When most people hear “rare disease,” they imagine something extremely uncommon, perhaps affecting only a handful of people worldwide. But the reality tells a different story. According to Rare Disease International, there are between 6,000 and 8,000 known rare diseases, impacting an estimated 300 million people globally. That’s more than the population of the United States.
Yet despite affecting millions, rare diseases remain underserved when it comes to treatment access. That’s because traditional pharmaceutical access models simply weren’t built for the unique challenges rare diseases present.
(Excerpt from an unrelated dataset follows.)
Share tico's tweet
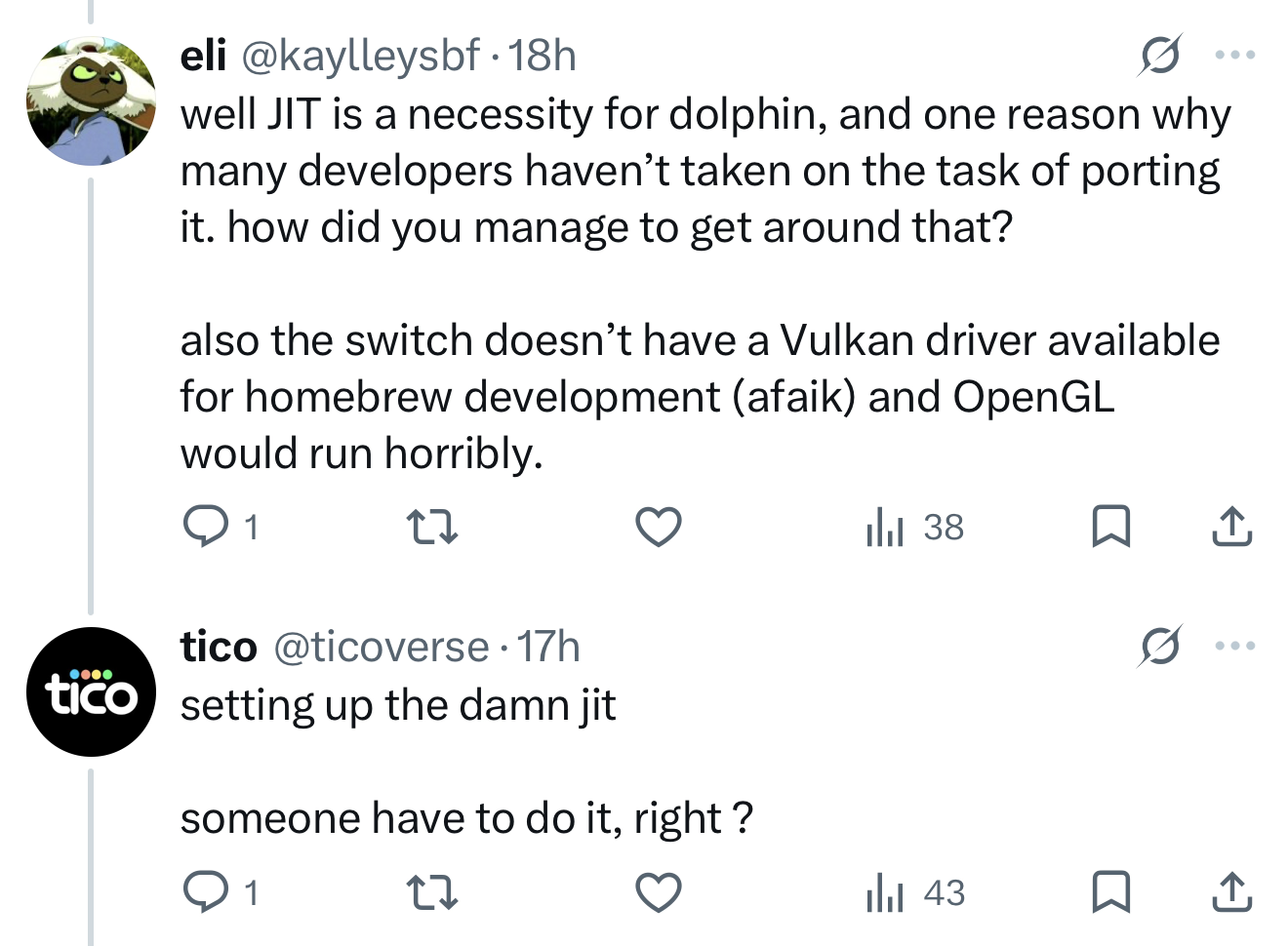1288x946 pixels. [1231, 892]
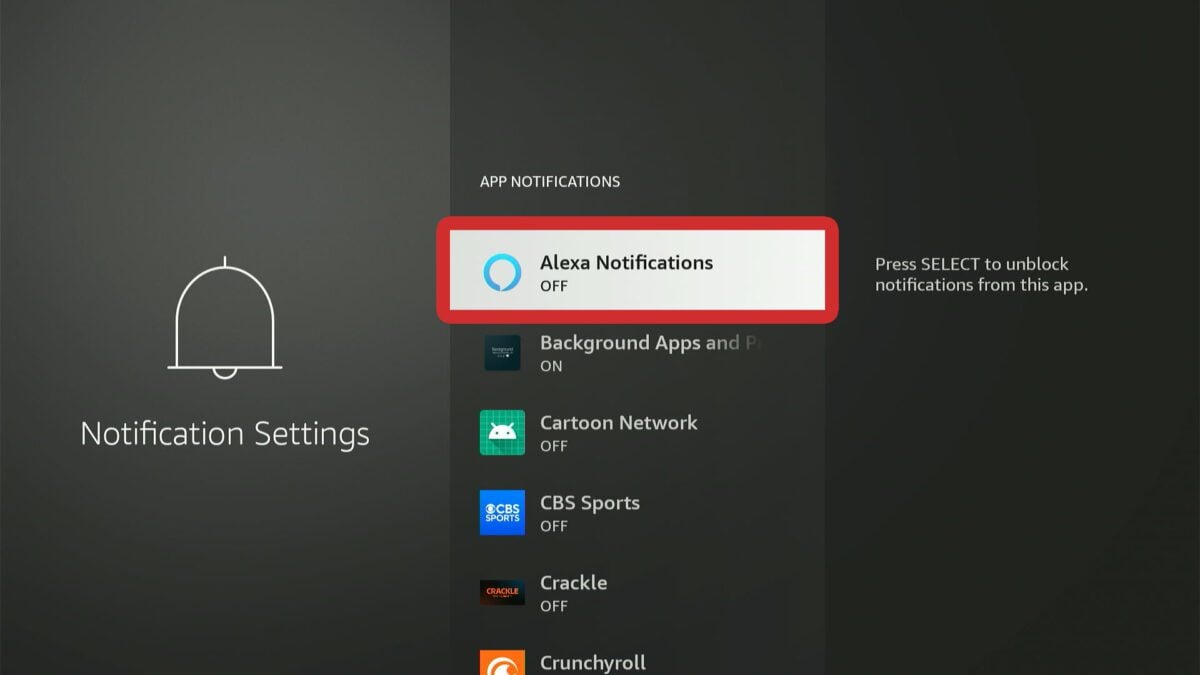Toggle the OFF status under Cartoon Network

554,446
The Problem with Traditional Access Models
Conventional access pathways are often designed for high-volume treatments. In rare diseases, the opposite is true and that changes everything. Challenges include:
- Small patient populations – rare diseases often affect less than 2,000 people.
- High-cost, low volume therapies with few or no alternatives – putting immense pressure on pricing, reimbursement, and sustainability.
- Complex local registration and distribution processes – which can slow or even block treatment availability entirely.
In this environment, models that prioritize volume, broad distribution, and standard market-entry timelines simply don’t work.
What Rare Disease Access Requires
An effective rare disease access strategy must be built for complexity and sustainability from the start. That means:
- Enabling patients to access their full course of treatment, not just a few boxes.
- Collaborating directly with local hospitals and providers to navigate product registration and supply chain obstacles.
- Engaging regulators, payers, and distributors early to address requirements and ensure long-term access.
- Creating win-win solutions that meet the needs of all stakeholders, from pharmaceutical companies to patients and caregivers.
The path forward: The next frontier in rare disease innovation isn’t just discovery—it’s delivery
As more rare disease therapies enter pharmaceutical pipelines, access models must evolve. Success will depend on shifting the focus from volume to patient-centered models that will enable these innovations to reach the greatest number of people.
To make that happen, the path forward is clear:
- Prioritize patient need, not volume.
- Design sustainable, flexible access pathways.
- Anticipate local regulatory and supply chain barriers. Don’t wait to react, plan ahead.
- Make innovation accessible, no matter how rare the condition.
Rare diseases may be individually uncommon, but together they represent a significant global health challenge. It’s time for access models that recognize that reality, because in rare disease, getting access right isn’t just about business. After all, what’s the purpose of innovation if it doesn’t reach the people it was intended for?